> **Material for this task**
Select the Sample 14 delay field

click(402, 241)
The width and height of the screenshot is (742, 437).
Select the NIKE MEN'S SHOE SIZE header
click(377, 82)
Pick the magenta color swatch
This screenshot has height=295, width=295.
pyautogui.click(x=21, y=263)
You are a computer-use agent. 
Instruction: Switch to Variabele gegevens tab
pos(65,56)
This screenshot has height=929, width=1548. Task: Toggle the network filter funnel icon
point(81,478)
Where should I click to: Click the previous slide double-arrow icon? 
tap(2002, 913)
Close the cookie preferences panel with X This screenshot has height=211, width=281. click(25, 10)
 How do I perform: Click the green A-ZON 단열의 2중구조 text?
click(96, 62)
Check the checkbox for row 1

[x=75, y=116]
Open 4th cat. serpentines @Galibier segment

> **Task requirements**
Rewrite the part of the data that opens with the line containing "How do I perform: Click" and runs through the end of the data, swapping "serpentines" for "hairpins" and leaving everything else unchanged.

> **Full answer**
 How do I perform: Click the green A-ZON 단열의 2중구조 text?
click(96, 62)
Check the checkbox for row 1

[x=75, y=116]
Open 4th cat. hairpins @Galibier segment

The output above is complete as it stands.